South Korea Household Debt to GDP Soars to Record High

South Korea government is stepping up efforts  to cool the housing sector.
South Korea government is stepping up efforts  to cool the housing sector.

Household debt in proportion to gross domestic product soared to a record high at the end of the third quarter last year, according to data from the Bank for International Settlements.

The Switzerland-based financial institution, said South Korea’s ratio of total household debt to GDP was 94.4% in September 2017, up 0.6 percentage points from the previous quarter. This was also an increase of 1.6 percentage points from the 92.8% at the end of 2016, Yonhap reported.

The household debt to GDP ratio has increased for 14 consecutive quarters since the second quarter of 2014, according to research conducted by the BIS. In that time period, this was the second-sharpest increase after that of China.

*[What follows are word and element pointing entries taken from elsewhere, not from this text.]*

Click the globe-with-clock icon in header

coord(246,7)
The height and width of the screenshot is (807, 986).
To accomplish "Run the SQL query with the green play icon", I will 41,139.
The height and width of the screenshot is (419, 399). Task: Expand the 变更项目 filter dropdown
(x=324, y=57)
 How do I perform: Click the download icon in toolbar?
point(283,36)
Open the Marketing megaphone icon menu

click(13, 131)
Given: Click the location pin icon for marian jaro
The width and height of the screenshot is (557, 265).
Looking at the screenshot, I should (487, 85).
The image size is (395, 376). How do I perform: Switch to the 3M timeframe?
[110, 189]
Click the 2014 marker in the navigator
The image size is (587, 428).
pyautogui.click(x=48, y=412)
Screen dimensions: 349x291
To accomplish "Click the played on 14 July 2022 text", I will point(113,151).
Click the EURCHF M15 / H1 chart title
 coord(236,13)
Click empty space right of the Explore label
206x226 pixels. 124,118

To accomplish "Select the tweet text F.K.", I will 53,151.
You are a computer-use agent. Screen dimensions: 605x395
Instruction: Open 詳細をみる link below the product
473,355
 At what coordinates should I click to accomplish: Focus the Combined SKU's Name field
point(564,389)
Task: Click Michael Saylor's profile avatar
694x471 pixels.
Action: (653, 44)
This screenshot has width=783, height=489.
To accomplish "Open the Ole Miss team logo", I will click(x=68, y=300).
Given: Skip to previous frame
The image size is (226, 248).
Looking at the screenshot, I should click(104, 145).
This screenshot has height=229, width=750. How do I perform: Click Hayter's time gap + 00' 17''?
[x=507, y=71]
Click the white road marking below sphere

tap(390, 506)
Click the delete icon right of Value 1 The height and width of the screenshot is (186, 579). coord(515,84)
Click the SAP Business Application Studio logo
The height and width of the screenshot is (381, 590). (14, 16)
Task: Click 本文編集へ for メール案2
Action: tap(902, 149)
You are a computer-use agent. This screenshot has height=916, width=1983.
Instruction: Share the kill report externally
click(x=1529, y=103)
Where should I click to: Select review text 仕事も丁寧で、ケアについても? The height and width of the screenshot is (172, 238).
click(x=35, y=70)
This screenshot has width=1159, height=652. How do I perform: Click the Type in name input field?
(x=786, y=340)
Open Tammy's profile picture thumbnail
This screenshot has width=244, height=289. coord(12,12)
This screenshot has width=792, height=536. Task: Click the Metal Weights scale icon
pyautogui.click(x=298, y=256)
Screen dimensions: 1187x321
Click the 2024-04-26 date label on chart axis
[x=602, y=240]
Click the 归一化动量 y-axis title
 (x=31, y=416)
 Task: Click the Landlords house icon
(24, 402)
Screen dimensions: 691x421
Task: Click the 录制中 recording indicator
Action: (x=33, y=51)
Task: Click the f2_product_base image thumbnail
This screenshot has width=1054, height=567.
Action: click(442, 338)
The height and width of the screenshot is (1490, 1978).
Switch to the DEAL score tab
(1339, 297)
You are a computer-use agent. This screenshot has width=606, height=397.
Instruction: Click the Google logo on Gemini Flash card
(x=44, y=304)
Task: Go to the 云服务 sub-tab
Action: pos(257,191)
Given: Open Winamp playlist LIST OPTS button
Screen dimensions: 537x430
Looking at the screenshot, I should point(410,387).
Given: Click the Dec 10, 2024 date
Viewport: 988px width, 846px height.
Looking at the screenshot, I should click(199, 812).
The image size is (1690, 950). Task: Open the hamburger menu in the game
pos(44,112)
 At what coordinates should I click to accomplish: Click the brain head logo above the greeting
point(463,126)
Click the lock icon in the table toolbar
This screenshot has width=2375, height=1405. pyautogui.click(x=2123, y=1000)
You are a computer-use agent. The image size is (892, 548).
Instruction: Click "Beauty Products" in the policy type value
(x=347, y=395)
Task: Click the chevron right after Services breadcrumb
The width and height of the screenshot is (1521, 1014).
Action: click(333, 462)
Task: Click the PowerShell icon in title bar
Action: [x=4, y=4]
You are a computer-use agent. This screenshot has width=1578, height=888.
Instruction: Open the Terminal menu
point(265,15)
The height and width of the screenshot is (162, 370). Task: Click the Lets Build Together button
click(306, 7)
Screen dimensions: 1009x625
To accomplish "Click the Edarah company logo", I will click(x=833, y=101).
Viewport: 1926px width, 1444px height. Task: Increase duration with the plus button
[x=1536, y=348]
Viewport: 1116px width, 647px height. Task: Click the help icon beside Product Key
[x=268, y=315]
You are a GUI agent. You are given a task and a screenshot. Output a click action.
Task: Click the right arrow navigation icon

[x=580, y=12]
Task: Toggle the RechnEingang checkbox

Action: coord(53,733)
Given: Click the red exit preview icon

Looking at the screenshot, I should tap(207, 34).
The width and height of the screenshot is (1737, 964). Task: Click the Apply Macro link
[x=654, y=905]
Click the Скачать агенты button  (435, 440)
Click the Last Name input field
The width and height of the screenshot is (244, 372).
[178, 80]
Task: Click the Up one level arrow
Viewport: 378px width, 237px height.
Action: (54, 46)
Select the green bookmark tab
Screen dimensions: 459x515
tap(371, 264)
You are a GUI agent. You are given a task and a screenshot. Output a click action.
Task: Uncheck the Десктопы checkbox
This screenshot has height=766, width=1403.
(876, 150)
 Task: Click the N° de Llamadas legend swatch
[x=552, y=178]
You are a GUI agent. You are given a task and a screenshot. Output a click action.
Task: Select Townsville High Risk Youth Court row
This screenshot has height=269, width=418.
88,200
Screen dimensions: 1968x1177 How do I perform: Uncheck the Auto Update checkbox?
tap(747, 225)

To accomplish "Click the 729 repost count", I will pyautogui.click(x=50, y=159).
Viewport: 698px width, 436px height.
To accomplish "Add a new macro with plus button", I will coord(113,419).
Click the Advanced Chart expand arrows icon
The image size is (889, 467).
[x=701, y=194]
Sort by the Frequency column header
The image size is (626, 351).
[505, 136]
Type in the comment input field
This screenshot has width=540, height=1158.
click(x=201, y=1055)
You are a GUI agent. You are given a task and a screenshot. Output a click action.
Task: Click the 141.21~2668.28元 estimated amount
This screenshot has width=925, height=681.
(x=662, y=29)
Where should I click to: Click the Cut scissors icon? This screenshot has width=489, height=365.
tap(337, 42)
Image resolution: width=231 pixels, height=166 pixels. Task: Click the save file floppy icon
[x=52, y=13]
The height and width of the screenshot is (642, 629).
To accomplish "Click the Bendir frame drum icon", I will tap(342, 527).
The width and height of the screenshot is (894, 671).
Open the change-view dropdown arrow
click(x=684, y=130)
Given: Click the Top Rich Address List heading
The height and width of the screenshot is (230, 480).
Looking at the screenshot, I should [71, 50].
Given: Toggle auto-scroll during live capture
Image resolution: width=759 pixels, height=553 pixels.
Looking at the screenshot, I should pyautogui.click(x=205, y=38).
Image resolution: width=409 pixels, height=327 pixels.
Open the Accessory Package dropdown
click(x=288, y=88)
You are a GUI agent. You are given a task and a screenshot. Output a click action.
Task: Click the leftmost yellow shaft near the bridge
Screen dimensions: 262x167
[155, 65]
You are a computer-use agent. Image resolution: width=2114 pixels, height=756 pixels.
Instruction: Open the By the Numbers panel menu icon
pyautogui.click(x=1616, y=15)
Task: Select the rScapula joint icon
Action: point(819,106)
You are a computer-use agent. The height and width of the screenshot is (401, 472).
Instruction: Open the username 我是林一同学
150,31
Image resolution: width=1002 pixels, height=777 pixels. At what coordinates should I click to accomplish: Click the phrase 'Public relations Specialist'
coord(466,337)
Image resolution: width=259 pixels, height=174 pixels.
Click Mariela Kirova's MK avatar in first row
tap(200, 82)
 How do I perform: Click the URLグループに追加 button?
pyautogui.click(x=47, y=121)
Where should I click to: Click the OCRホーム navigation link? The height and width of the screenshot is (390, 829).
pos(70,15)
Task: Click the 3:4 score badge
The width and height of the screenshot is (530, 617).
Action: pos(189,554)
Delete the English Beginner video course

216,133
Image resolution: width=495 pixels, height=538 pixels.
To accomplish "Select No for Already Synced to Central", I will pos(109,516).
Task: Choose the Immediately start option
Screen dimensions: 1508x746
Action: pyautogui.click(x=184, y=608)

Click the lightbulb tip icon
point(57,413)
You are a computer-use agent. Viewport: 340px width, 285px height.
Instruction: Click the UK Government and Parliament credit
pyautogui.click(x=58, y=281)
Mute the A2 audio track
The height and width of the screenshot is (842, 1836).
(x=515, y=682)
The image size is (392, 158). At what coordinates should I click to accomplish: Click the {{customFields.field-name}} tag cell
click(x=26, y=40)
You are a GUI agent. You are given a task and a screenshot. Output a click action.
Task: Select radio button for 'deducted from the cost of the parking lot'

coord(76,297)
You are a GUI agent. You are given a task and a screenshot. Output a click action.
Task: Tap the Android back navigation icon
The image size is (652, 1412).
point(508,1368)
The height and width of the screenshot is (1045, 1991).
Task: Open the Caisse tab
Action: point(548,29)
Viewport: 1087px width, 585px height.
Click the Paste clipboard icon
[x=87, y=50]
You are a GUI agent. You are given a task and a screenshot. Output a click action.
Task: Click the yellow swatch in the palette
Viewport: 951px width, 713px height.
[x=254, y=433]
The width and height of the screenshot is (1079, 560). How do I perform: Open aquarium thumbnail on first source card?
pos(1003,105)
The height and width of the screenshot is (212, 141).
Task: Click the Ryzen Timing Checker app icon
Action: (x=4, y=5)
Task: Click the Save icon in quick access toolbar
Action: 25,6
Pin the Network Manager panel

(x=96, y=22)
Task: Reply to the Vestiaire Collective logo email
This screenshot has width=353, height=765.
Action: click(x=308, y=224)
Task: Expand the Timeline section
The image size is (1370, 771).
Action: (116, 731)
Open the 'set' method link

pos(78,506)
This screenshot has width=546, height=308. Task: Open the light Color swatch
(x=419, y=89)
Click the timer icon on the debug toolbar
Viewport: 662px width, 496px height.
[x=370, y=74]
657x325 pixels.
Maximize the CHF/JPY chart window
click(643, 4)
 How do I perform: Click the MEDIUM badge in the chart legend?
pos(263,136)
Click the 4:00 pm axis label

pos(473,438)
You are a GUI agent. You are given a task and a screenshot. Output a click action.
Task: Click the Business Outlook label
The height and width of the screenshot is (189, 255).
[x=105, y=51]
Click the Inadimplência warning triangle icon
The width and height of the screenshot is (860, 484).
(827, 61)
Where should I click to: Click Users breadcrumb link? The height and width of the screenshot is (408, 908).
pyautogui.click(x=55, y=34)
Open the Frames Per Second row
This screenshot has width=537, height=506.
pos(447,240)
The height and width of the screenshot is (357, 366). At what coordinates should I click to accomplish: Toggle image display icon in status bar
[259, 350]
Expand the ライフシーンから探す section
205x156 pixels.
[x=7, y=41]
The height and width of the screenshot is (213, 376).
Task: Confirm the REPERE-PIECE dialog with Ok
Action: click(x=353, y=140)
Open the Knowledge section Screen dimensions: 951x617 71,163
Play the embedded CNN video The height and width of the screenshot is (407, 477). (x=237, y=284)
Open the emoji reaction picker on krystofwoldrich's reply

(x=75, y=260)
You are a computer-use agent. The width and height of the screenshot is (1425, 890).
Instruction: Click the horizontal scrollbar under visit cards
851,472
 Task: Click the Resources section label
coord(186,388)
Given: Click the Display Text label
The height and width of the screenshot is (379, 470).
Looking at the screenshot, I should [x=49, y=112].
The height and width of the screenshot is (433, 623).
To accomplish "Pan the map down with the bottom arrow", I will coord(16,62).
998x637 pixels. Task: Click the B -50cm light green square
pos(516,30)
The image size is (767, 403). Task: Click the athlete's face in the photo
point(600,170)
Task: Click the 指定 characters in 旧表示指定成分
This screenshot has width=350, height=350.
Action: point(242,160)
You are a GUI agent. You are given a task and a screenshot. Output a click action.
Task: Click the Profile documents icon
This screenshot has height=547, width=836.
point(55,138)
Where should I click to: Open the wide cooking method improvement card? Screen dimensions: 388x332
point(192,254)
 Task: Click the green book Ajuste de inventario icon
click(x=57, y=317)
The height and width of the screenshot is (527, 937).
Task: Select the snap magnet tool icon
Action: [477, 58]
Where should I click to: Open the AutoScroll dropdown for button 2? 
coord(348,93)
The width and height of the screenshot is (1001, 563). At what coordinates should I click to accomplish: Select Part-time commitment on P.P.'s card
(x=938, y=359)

The BIS said Korea’s household debt-to-GDP ratio was the fifth-highest after Switzerland with 127.6%, Australia (120.9%), Denmark (116.8%), the Netherlands (106%), Norway (102%) and Canada (100.4%).

Korea’s household debt has been soaring since 2014 after the government began easing regulations on mortgages, with the Bank of Korea cutting its benchmark rate. Since August 2014, the BoK cut the key rate five times. The results were catastrophic. Housing price growth in Korea has already eased quite sharply since 2016 but household debt continues to rise rapidly.

The debt rose to a new record in 2017 with the amount including credit purchases hitting 1,450.9 trillion won ($1.3 trillion), up 8.1% from 2016, according to the BoK.

To cool the booming property market and soothe speculative trading, the President Moon Jae-in administration has introduced measures to slow debt growth and prevent overheating in the property market. The government is teaming up with relevant agencies to address the issue. It is concerned that the high level of debt, combined with higher interest rates, could cause vulnerable households to default.

In a related note, Fitch Ratings said the Korean economy expanded by a strong, above-trend 3.1% in 2017 due to supportive economic policies and financial conditions and by buoyant, albeit cooling, construction output growth. But the ratings agency is concerned that overall investment growth is likely to keep cooling, dragged down by construction.

“The slowdown in construction is being partly engineered by the authorities, who have been stepping up their efforts to cool the housing sector and address systemic housing risks. Measures include an increased capital tax gain on house sales and stronger requirements for loan-to-value ratios and debt-to-income ratios in certain areas (including Seoul),” it said in its report.